Cataluña: ¿Un solo pueblo?

Marc Andreu

22/10/2017

Lo invoca casi todo el mundo. Todo el mundo lo cita. Todo el mundo lo utiliza para llevar el agua a su molino. Y, además, parece que no se contextualizan bien las circunstancias y el momento históricos en que se forjó. Y tampoco se piensa seriamente la proyección que se hace de él en la actualidad, más en clave propagandística o legitimadora de posiciones coyunturales o de parte que de futuro colectivo o a largo plazo. Efectivamente, un solo pueblo es el lema o expresión que ya hace tiempo, y últimamente aun más, ha aparecido en manifiestos, titulares y artículos de todo tipo y que está en boca de muchos: Carles Puigdemont, Carme Forcadell, Oriol Junqueras, Xavier Domènech, Pablo Iglesias, Ada Colau, Miquel Iceta, Jordi Cuixart, Jordi Sànchez, Antonio Baños, Núria de Gispert… Incluso Daniel Perales, vocal de Societat Civil Catalana y definido como “independiente de izquierda”, extrañamente vinculado al tiempo a Ciutadans y la CGT, escribía en El Periódico hace dos años:  “Una expresión se ha puesto de moda entre los secesionistas catalanes, un sol poble, dicen, y lo repiten, lo gritan, lo elevan a los altares de los mantras que tan buen resultado les daban tiempo atrás. Pero, igual que Heráclito decía que no era posible bañarse dos veces en el mismo río, los tiempos han cambiado, aunque algunos no quieran asimilarlo”.

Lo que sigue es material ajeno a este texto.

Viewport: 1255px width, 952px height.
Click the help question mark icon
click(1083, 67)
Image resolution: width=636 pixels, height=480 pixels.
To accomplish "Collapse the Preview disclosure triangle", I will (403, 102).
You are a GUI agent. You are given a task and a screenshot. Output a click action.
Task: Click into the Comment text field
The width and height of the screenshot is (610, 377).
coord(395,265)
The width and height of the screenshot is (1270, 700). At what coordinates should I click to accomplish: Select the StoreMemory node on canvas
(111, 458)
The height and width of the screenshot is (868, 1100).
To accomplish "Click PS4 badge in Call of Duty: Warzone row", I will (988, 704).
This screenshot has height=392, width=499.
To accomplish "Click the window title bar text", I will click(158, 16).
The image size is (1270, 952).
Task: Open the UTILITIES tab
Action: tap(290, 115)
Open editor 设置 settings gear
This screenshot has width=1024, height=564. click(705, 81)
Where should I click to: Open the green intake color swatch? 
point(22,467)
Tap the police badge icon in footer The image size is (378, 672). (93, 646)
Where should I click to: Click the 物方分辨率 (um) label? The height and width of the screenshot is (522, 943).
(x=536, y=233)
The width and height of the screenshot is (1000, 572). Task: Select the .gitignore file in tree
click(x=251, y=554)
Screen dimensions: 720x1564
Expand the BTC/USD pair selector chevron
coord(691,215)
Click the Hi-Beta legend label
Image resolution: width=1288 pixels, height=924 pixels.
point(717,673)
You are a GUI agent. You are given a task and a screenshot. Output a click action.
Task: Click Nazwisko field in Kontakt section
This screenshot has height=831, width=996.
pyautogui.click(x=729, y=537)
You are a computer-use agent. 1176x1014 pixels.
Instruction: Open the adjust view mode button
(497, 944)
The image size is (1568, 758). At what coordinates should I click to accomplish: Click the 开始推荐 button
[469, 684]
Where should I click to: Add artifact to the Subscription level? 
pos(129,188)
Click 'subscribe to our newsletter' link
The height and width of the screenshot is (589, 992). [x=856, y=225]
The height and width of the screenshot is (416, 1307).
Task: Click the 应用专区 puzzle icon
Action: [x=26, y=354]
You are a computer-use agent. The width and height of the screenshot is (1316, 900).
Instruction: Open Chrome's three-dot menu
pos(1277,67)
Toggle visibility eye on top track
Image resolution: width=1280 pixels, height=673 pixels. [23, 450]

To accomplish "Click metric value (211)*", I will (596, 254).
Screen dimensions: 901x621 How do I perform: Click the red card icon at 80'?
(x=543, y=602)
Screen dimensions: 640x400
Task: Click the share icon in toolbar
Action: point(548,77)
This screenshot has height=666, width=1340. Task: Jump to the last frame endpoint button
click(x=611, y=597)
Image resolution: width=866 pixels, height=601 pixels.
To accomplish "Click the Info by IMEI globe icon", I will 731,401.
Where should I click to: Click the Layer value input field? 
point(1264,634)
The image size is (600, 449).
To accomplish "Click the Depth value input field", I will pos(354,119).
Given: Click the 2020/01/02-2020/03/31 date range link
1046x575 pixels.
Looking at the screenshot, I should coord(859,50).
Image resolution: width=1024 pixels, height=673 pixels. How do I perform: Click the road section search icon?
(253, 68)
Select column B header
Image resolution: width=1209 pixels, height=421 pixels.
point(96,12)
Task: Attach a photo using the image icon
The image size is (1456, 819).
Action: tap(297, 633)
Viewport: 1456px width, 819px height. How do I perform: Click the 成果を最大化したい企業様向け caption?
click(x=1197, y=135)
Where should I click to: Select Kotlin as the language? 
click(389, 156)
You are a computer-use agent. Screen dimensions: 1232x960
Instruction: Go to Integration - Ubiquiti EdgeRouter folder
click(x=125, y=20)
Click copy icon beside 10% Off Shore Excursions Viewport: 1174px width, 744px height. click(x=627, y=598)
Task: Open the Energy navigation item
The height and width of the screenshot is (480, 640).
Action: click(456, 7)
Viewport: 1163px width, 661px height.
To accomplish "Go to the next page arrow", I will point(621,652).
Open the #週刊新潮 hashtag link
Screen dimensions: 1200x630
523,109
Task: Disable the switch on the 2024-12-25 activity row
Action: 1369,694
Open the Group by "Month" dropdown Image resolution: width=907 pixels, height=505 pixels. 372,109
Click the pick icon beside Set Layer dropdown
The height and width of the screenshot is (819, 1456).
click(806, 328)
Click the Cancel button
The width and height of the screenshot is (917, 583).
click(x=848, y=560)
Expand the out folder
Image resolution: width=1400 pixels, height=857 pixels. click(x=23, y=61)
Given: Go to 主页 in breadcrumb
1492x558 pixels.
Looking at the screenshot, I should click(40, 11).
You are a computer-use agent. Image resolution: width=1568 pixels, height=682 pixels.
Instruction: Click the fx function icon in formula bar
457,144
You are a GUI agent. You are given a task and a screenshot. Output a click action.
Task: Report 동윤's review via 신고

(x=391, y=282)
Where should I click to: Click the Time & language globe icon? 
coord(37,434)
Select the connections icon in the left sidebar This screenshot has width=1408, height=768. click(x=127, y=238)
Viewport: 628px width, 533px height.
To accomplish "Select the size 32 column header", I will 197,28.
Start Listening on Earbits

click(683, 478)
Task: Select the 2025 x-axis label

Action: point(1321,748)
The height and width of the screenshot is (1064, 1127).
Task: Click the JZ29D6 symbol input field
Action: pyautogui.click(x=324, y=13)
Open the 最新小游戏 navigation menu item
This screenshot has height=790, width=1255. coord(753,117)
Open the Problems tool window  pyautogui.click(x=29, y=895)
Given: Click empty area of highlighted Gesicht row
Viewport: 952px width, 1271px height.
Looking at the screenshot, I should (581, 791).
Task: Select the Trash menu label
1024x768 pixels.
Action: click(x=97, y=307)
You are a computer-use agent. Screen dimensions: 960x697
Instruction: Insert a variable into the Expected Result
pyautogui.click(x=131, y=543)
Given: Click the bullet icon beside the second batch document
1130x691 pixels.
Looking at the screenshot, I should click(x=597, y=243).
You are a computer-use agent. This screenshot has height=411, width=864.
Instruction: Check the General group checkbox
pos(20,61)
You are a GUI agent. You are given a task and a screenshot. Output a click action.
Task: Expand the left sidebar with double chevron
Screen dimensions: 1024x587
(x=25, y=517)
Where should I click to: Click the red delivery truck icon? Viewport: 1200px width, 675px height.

Aunque a veces no lo parezca, es evidente que los tiempos han cambio. De hecho, ya hace tiempo que los tiempos están cambiando. Por regla de Heráclito y por letra de Bob Dylan. Por ello, resulta más necesario que nunca analizar y contextualizar con precisión, pensar históricamente, como haría Pierre Vilar, esta simbólica expresión que define a Cataluña como un solo pueblo. Y, de paso, intentar hacer caso a Salvador Espriu cuando, en “Ensayo de cántico en el templo”, apela a vivir para salvar las palabras y devolver el nombre de cada cosa. En este caso, se trata de devolver el nombre a la expresión un solo pueblo, actualmente resignificada o descubierta por algunos, pero con más de medio siglo de recorrido y un origen coetáneo en el poemario escrito por Espriu en 1954 y adaptado por el propio poeta para la voz y la música de Raimon.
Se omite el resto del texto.